Pariwisata telah lama menjadi salah satu sektor andalan bagi perekonomian Indonesia. Dari Bali hingga Raja Ampat, pemerintah tak henti-hentinya mempromosikan keindahan alam dan budaya Indonesia ke seluruh dunia. Namun, di balik gemerlap promosi pariwisata yang masif, muncul pertanyaan kritis: sejauh mana pemerintah memperhatikan pemberdayaan masyarakat lokal yang menjadi tuan rumah di destinasi-destinasi tersebut? Apakah mereka benar-benar merasakan manfaat dari gelombang wisatawan yang datang, atau justru terpinggirkan oleh kepentingan bisnis besar?

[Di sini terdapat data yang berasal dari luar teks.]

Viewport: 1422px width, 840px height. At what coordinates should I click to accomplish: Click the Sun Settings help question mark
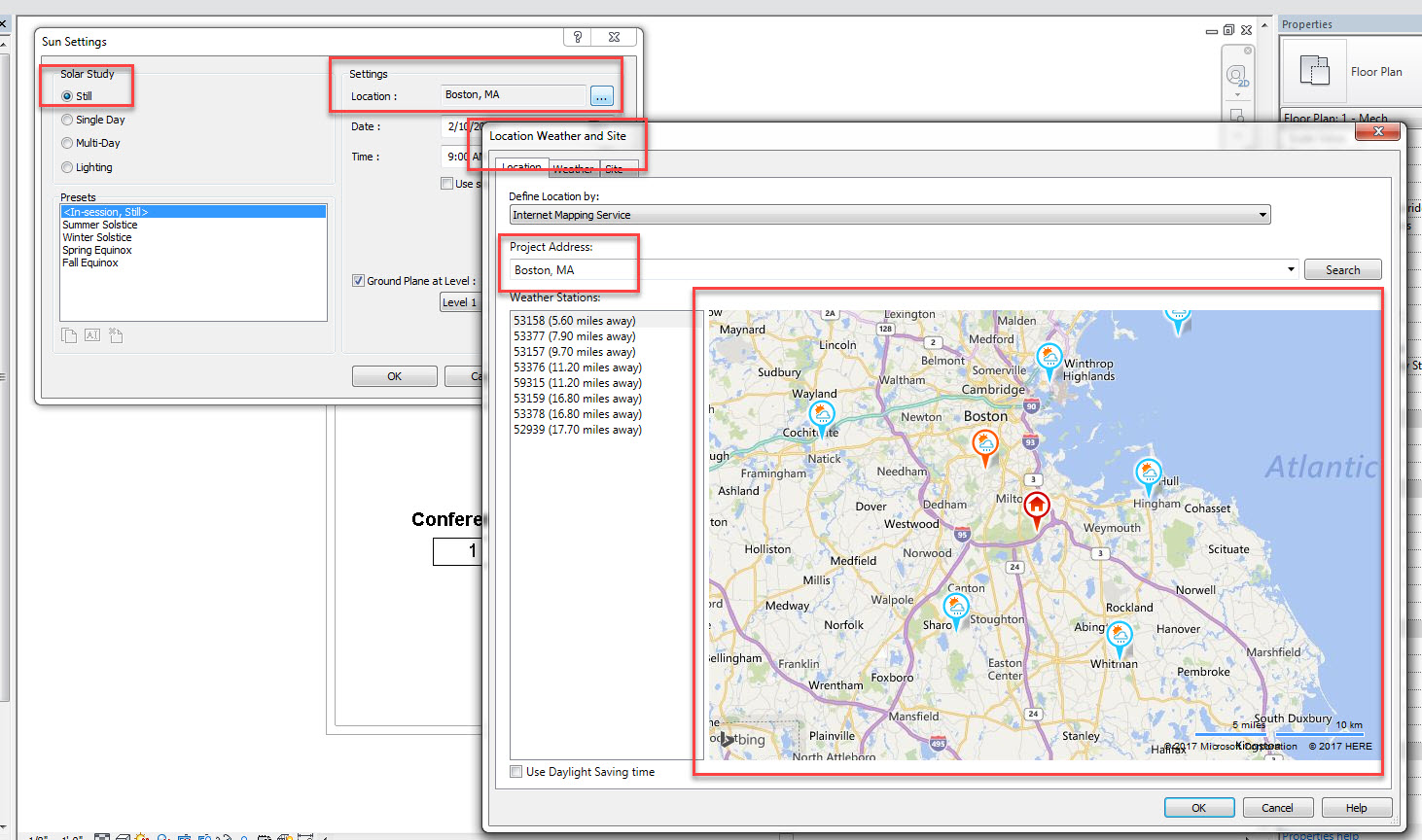tap(578, 37)
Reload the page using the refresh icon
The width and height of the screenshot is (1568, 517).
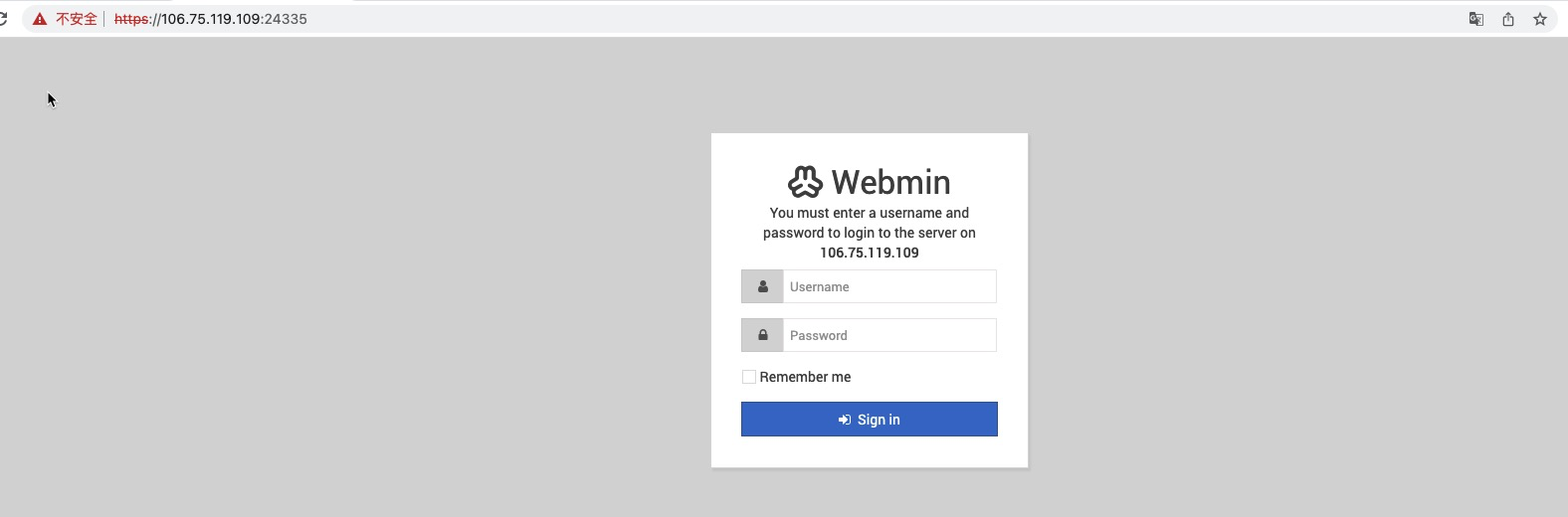click(3, 19)
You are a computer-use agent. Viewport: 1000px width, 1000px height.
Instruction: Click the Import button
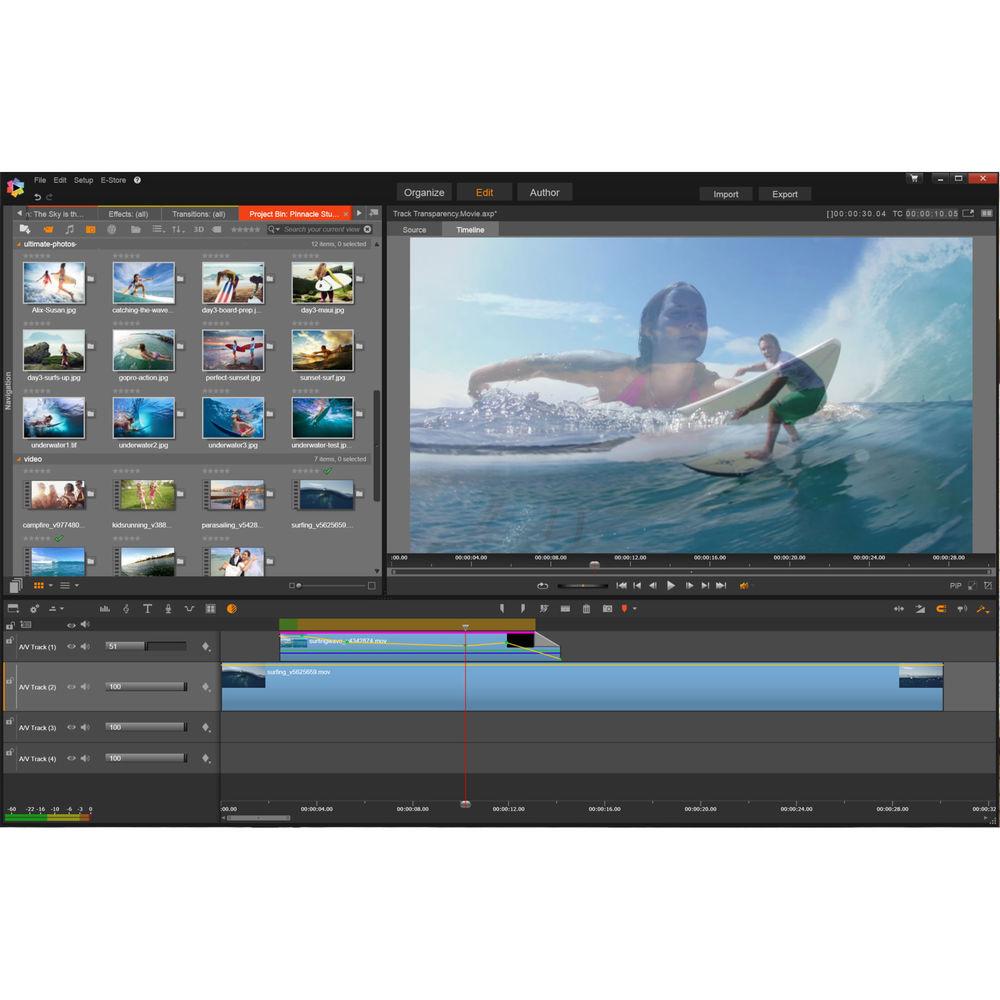click(725, 193)
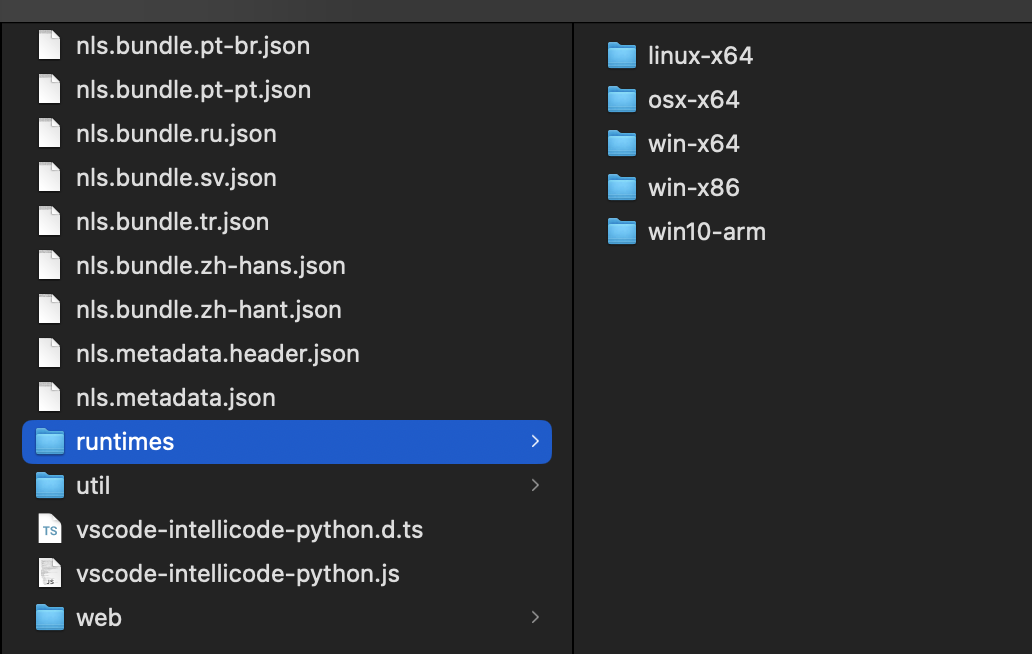Click the web folder icon
Screen dimensions: 1032x654
coord(49,617)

Promosi Pariwisata vs. Realitas Masyarakat Lokal
Tidak dapat dipungkiri, promosi pariwisata Indonesia telah membuahkan hasil yang signifikan. Menurut data Kementerian Pariwisata dan Ekonomi Kreatif, jumlah kunjungan wisatawan mancanegara ke Indonesia pada tahun 2019 mencapai 16,1 juta orang, dengan kontribusi pariwisata terhadap PDB nasional sebesar 5,7%. Namun, di balik angka-angka tersebut, ada cerita lain yang sering kali luput dari perhatian.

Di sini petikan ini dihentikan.